And now, he sat waiting for Theo to come: waiting, but not wishing for him. Geoff was not so clever as the maids and old Soames; he did not know what he was afraid of. He had never formulated to himself any exact danger; and naturally he knew nothing of the seductions of that way upon which Warrender had been drawn without intending it; without meaning any breach of Geoff's peace or of his own. Geoff did not know at all what he feared. He felt that there was something going on which was against him; and he had a kind of consciousness, like all the rest, that it was coming to a climax to-day. But he did not know what it was, nor what danger was impending over him. Perhaps Theo intended to stay longer; to come to Markland altogether; to interfere with the boy's evenings as he had done with his mornings. Or perhaps—but when he for a moment asked himself what he feared, his thoughts all fled away into vague alarms, infinitesimal in comparison with the reality, which was far too big, too terrible, for his mind to grasp. Mamma was afraid of it too, he had thought, this morning. She had looked, as the sky looks sometimes when the clouds are flying over it, and the wind is high and a storm is getting up: sometimes her face would be all overcast, and then her eyes had the look of a shower falling (though she did not shed any tears), and then there would be a clearing. She was afraid too. It was something that Theo was going to propose: some change that he wanted to carry out: and mamma was afraid of it too. This was in one way comforting, but in another more alarming: for it must be very serious indeed, if she, too, was afraid.

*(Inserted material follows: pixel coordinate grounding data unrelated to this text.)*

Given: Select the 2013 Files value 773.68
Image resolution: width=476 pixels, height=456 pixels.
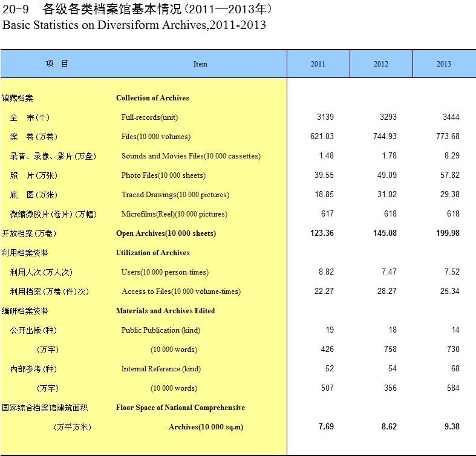Looking at the screenshot, I should pos(448,136).
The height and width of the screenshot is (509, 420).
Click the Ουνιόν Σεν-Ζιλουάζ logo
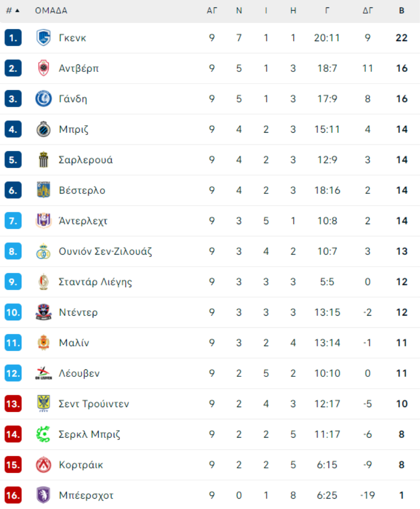[43, 251]
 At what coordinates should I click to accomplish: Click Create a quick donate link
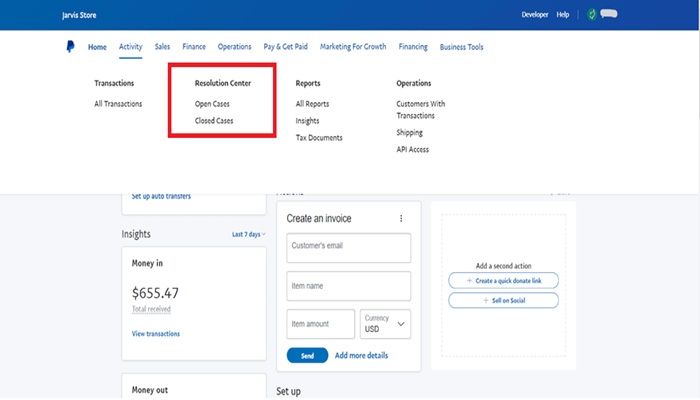503,281
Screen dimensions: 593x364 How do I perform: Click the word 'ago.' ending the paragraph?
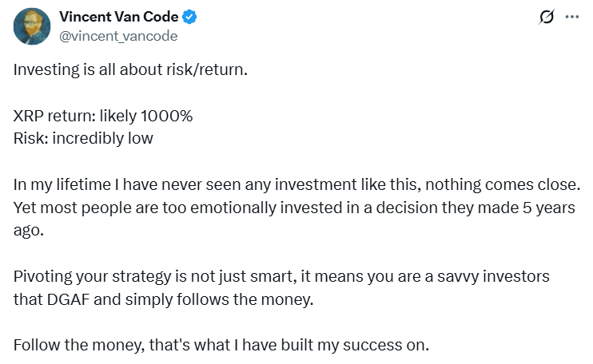pyautogui.click(x=27, y=230)
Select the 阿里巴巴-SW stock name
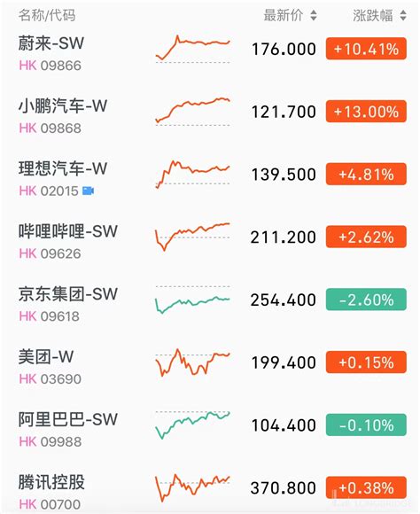 point(68,419)
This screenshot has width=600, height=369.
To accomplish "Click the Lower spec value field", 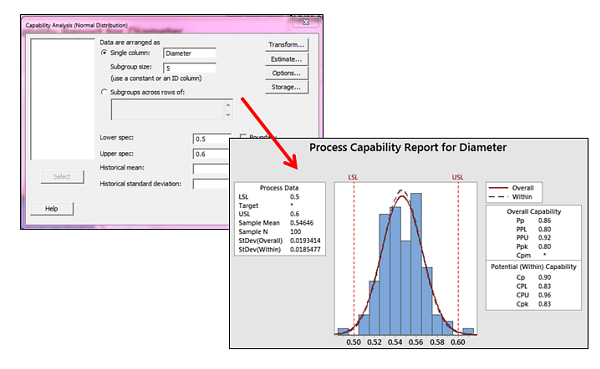I will (x=211, y=139).
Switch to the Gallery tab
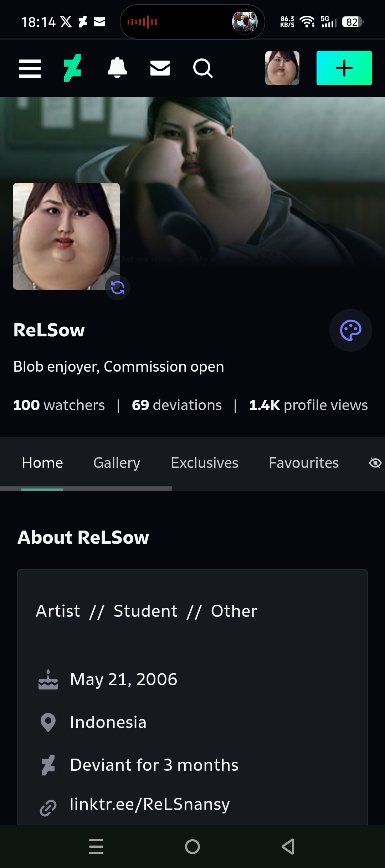The image size is (385, 868). pos(117,463)
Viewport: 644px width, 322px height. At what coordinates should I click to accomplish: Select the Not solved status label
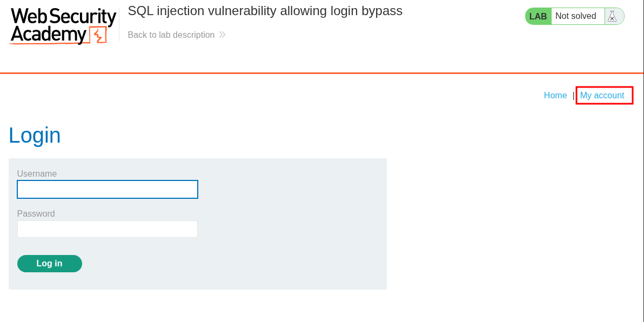[x=575, y=16]
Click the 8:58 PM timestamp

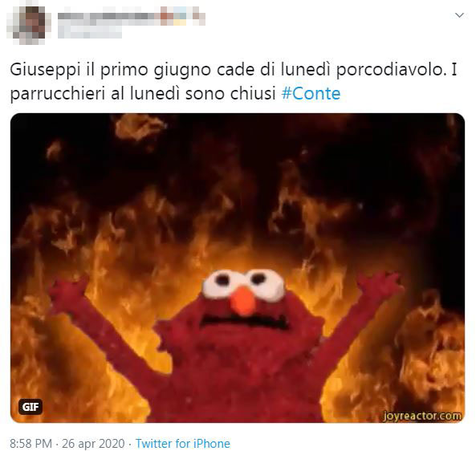(31, 444)
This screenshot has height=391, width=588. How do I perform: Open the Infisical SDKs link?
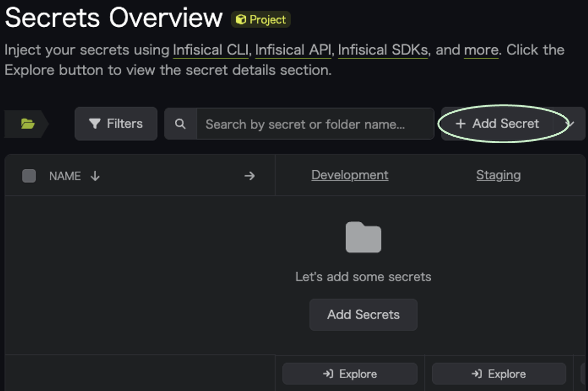pos(383,50)
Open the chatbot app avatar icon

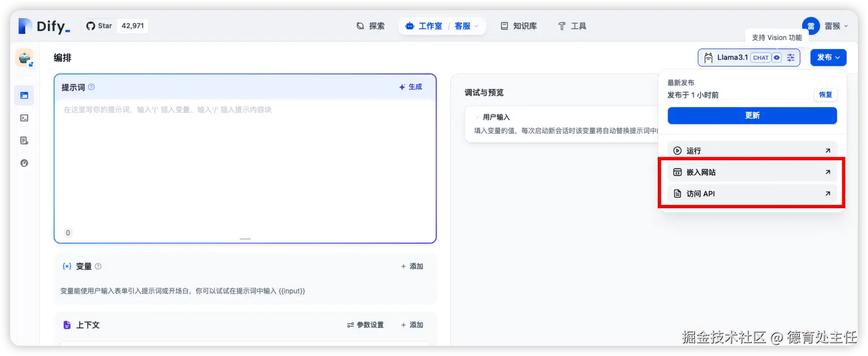24,57
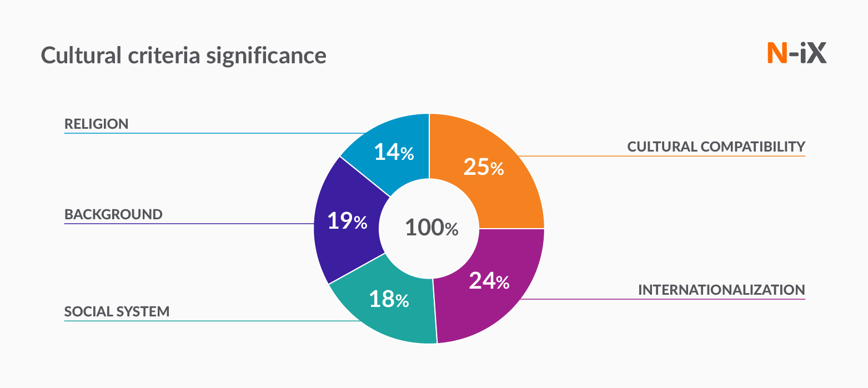Click the Cultural criteria significance title

(184, 56)
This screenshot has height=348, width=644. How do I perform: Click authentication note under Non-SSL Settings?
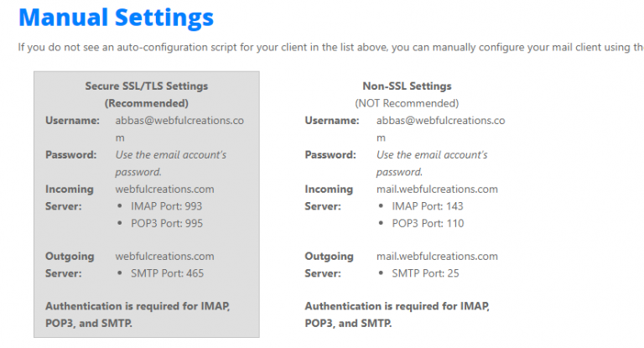pos(397,314)
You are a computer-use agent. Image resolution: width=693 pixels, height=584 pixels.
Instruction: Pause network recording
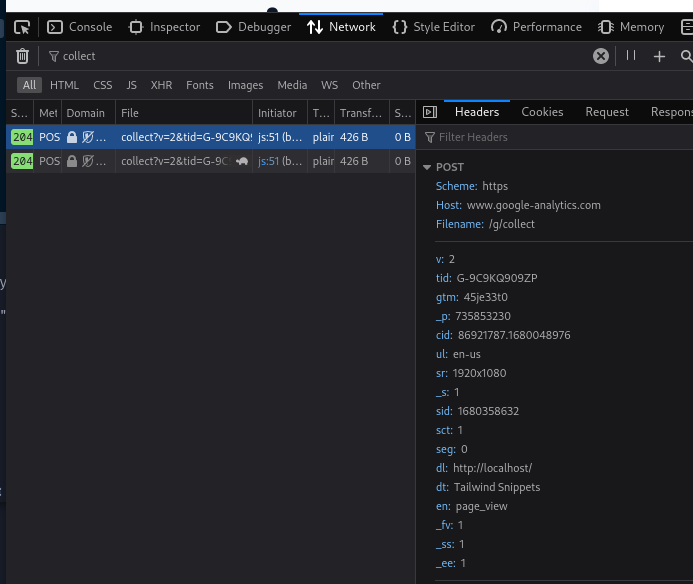[631, 56]
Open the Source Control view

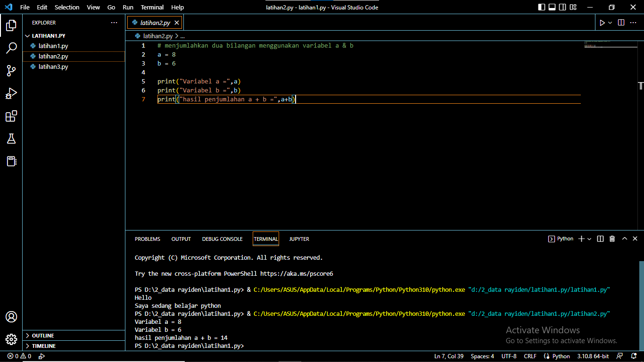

He roused himself from these uncomfortable thoughts, and began to pull his books about, and put his exercise upon the desk which Theo used, when he heard the sound of Theo's arrival; the heavy hoofs of the big black horse; the voice of Soames in the hall; the quick steady step coming in. The time had been when Geoff had thrown all his books on the table, and rushed out to witness the arrival, with an eager "Oh, Theo, you're five minutes late!" or "Oh, Theo, I haven't done yet!" For some time, however, he had left off doing this. Things were too serious for such vanities; he lifted his head and held his breath, listening to the approaching footstep. A kind of alarm lest it should not be coming here at all, but straight to Lady Markland's room, made him pale for the moment. That would be too bad, to come here professedly for Geoff and to go instead to mamma! it would be just like Theo; but fortunately things were not quite so bad as that. The steps came straight to Geoff's door. Warrender entered looking—the boy could not tell how—flushed, weary-eyed: something as he had seen his father look in the morning after a late night. Excitement simulates many recollections, and this was the first thought that leaped to Geoff's little mind, with its little bit of painful experience. "I say, Theo!" the boy cried; and then stared and said no more.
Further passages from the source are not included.